Comparison of clinical characteristics in primary immunodeficiency patients based on the presence of autoimmunity or autoinflammation.

Abstract

Background: Autoimmunity and autoinflammation are increasingly recognized manifestations of immune dysregulation in patients with primary immunodeficiency (PID), alongside recurrent infections. Objective: The objectives were to determine the prevalence of autoimmune and autoinflammatory findings in patients with PID and to compare their clinical, laboratory, and immunologic characteristics. Methods: This retrospective study included 130 adult patients with PID who were followed up at a tertiary university immunology clinic. The patients were divided into three groups: those without immune dysregulation (group 1), those with predominant autoimmune features (group 2), and those with predominant autoinflammatory features (group 3).
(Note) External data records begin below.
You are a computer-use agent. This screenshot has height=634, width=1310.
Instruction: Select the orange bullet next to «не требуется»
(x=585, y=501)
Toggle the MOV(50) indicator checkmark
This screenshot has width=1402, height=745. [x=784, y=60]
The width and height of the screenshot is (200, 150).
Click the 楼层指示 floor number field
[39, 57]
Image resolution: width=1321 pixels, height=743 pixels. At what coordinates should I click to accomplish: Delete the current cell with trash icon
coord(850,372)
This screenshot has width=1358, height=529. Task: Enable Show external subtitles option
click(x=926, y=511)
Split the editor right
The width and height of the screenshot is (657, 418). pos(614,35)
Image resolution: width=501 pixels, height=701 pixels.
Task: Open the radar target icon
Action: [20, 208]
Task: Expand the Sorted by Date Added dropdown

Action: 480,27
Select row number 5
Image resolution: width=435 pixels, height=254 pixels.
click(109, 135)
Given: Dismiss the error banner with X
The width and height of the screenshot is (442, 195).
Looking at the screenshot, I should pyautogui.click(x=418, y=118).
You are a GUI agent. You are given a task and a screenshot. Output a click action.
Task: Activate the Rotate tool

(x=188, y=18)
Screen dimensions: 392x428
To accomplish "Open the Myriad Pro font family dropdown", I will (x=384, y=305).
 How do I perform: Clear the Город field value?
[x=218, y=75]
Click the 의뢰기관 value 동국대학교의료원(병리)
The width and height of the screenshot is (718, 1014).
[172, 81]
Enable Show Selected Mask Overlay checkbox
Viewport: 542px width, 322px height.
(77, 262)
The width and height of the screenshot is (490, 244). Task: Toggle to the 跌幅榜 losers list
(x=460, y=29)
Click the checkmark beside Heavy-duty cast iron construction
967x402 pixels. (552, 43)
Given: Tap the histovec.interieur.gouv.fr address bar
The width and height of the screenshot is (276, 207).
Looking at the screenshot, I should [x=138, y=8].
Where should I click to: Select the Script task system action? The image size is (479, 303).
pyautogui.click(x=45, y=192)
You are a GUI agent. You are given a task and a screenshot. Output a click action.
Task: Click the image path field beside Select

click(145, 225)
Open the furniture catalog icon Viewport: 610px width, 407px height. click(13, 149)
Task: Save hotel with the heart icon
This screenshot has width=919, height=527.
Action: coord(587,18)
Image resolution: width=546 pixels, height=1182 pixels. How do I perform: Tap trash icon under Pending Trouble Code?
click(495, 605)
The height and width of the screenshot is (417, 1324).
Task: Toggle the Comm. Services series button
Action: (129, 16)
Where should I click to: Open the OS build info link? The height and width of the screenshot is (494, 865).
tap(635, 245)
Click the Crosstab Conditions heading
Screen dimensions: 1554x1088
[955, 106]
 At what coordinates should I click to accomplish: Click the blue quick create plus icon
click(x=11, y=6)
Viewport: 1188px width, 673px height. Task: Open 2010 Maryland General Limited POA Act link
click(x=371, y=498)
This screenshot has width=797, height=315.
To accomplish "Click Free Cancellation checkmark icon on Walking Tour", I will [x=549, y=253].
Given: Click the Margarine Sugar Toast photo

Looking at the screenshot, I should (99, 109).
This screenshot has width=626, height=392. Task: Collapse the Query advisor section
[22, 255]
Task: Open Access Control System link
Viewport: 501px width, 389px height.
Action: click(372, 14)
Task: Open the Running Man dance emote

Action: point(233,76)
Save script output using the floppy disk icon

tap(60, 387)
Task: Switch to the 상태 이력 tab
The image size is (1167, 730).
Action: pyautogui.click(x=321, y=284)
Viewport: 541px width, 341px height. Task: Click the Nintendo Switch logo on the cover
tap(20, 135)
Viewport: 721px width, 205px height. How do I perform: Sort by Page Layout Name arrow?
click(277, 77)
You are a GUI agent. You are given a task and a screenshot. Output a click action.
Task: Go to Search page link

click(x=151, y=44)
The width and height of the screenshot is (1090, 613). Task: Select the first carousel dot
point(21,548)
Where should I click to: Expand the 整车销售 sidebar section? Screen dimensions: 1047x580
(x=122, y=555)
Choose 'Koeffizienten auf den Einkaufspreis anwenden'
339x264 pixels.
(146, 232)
Demographic data, laboratory parameters, immunoglobulin levels, lymphocyte subsets, switched memory B cells, and genetic mutation data were analyzed. Results: Autoimmune manifestations were predominant in 32.3% and autoinflammatory findings were predominant in 9.2% of the patients. The patients in group 3 showed significantly elevated C-reactive protein, erythrocyte sedimentation rate (ESR), and fibrinogen levels (p < 0.05). Of the patients in group 2, the platelet count, serum immunoglobulin E (IgE) level, and switched memory B cells were significantly lower compared with other groups (p = 0.001, p = 0.007, p = 0.005, respectively). There were no significant differences in genetic mutation frequency or mortality among groups. Conclusion: Autoimmunity and autoinflammation are frequent in PID and associated with distinct immunologic profiles. Elevated acute phase reactants may indicate autoinflammation, whereas low IgE levels and decreased switched memory B cells may serve as early markers of autoimmunity. Routine evaluation for immune dysregulation in patients with PID is recommended.